I think that I would continue to want to tell stories that have an impact even if it’s a little difficult, even if 30% get it as opposed to 60%. Sure, there could’ve been better ways of telling the story and certain things could’ve been executed better. One choice was if we decided to open him up and say he’s the killer much sooner than what we do now.
Given the current trend of how the box-office draw of a film is looked at as a yardstick to judge its merit, how do you gauge the success of your film?
I don’t want to look at numbers because unfortunately what has happened to cinema is that numbers are dictating the quality of a story, it’s happening a lot in the south. The first thing people ask is not how good your film is, but what is the opening week? I feel the quality should never be determined by the box-office number. That’s a very silly, asking for quantifying art. Now we made a film that is profitable for the people who produced it and it has also made some kind of an impact on the audiences and contributed in some way, I think, in a positive direction to a larger human consciousness or awareness. That itself is a big success. That it didn’t do Rs100 crore is not a yardstick on which you should determine the quality of what this film is and not just this film, I am talking about many other films. For me, even Manmarziyaan was such a beautiful film and the numbers spoke about it not being successful which is a tragedy, because it’s such a well-made film, such a beautiful story, it is a successful film, it should be a successful film and like that there are so many other films.
Tell me a little about extracting that performance from Kangana Ranaut.
It’s Kangana. You don’t have to tell her anything, she understands. The only one thing I told her was that because of the character having this mental disability, your reactions cannot be predictable. Which she knows as an actress. The way she internalised it and the way she would give a comeback, how she would talk, walk etc was astonishing.
Even with Raj, he just needed to keep it real and play it on the edge. The only thing we told him was that he has to be on the edge. Just the half-smile he has and the look he gives, it nails it. It’s the talent that both of them, they feed off each other’s energy.

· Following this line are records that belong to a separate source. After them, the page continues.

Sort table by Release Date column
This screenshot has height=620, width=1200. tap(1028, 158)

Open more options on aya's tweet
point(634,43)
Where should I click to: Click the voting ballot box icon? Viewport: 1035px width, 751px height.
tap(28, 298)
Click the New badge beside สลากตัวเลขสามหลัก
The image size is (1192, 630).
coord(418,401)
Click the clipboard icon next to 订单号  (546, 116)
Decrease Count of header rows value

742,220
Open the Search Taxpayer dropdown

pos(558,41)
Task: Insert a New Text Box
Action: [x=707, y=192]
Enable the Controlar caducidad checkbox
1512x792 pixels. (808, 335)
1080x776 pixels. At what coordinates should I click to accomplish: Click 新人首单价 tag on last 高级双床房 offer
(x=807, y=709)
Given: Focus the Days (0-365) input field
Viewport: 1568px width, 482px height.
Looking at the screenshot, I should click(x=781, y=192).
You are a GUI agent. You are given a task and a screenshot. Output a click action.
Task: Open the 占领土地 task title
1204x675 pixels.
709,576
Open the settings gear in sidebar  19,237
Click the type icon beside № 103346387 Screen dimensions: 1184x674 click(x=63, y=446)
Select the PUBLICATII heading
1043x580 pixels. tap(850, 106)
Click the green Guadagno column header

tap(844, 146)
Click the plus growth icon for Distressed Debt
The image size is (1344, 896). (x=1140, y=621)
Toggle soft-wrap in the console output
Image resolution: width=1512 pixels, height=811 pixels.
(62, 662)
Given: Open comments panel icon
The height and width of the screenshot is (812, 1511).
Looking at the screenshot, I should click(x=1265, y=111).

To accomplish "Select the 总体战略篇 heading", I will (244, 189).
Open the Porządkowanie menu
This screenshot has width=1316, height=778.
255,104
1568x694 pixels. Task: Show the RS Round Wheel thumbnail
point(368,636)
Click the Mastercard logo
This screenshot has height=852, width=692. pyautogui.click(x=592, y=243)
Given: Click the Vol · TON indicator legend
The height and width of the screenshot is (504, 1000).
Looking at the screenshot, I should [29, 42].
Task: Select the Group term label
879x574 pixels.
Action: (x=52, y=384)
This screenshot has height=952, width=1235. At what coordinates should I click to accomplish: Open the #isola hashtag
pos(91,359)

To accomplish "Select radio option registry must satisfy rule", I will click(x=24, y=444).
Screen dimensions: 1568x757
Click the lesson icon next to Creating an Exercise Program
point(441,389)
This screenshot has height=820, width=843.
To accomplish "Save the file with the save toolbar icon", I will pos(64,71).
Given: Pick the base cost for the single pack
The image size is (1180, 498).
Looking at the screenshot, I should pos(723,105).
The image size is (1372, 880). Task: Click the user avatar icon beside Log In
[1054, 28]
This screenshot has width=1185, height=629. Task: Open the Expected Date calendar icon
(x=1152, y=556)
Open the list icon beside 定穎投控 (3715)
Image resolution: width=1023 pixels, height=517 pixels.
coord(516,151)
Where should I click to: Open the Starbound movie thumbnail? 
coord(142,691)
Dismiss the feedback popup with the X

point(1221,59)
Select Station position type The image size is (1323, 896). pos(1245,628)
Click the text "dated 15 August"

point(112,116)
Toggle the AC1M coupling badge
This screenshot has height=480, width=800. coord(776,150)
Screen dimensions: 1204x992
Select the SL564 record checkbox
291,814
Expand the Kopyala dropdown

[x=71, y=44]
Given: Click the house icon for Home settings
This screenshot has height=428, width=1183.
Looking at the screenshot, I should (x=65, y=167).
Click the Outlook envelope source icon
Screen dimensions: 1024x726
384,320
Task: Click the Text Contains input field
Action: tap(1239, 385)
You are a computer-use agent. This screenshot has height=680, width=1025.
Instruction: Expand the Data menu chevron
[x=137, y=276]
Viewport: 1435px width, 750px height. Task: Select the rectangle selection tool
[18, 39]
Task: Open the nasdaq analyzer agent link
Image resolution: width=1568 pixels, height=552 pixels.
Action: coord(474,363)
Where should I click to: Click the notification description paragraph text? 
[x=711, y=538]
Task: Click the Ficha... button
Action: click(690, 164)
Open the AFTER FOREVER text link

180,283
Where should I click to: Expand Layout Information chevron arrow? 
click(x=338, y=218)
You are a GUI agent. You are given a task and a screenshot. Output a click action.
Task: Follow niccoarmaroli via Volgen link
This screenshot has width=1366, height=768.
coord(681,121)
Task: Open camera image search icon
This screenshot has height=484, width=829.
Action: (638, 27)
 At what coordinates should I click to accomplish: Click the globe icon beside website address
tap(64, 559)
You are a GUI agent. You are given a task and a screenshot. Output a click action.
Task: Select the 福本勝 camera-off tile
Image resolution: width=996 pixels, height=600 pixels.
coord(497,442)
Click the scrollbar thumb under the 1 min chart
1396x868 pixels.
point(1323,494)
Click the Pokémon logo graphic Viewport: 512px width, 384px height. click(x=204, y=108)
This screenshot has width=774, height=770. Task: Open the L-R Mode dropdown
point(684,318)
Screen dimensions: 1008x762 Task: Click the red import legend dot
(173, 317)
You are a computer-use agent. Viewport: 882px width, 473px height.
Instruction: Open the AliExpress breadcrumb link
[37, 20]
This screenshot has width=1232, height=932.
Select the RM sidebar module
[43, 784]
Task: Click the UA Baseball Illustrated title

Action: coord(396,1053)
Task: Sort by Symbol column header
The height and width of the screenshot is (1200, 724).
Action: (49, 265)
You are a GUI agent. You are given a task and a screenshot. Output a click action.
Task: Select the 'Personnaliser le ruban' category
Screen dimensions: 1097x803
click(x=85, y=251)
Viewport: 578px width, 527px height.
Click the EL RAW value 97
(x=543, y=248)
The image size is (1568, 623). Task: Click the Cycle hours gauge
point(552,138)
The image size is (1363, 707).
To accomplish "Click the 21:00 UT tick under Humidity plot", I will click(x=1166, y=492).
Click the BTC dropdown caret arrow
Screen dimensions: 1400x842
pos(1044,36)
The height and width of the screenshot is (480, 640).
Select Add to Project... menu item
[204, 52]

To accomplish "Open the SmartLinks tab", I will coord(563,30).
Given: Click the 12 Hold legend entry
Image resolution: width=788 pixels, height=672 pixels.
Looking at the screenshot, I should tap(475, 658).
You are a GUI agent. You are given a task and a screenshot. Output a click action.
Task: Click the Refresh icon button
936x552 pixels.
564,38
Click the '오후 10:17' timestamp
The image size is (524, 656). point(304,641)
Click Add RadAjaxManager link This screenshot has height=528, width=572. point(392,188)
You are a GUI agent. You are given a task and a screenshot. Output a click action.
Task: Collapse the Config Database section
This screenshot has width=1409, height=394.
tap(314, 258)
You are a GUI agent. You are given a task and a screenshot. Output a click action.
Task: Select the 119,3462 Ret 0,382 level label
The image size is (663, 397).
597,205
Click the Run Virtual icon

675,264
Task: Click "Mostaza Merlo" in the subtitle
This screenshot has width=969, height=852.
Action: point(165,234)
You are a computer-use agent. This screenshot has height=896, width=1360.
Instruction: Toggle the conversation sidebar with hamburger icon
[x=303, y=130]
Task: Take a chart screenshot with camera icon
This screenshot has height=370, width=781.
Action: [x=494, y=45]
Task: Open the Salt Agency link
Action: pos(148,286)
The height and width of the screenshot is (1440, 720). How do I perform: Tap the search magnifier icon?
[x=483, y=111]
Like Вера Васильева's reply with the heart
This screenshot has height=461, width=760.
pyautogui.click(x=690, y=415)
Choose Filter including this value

Kangana is especially gifted for this character as it requires a certain connection to your instincts. The first thing I noticed was that she might decide to pitch a scene differently but at the end of it she’ll give you the same thing you wanted and she’ll give it to you better than you expected because she trusts her own acting instincts and her spontaneity in the moment to deliver it. She might have prepared for it or it could have been spontaneous. We don’t know which one is what. It’s fascinating and sheer joy just to see her perform.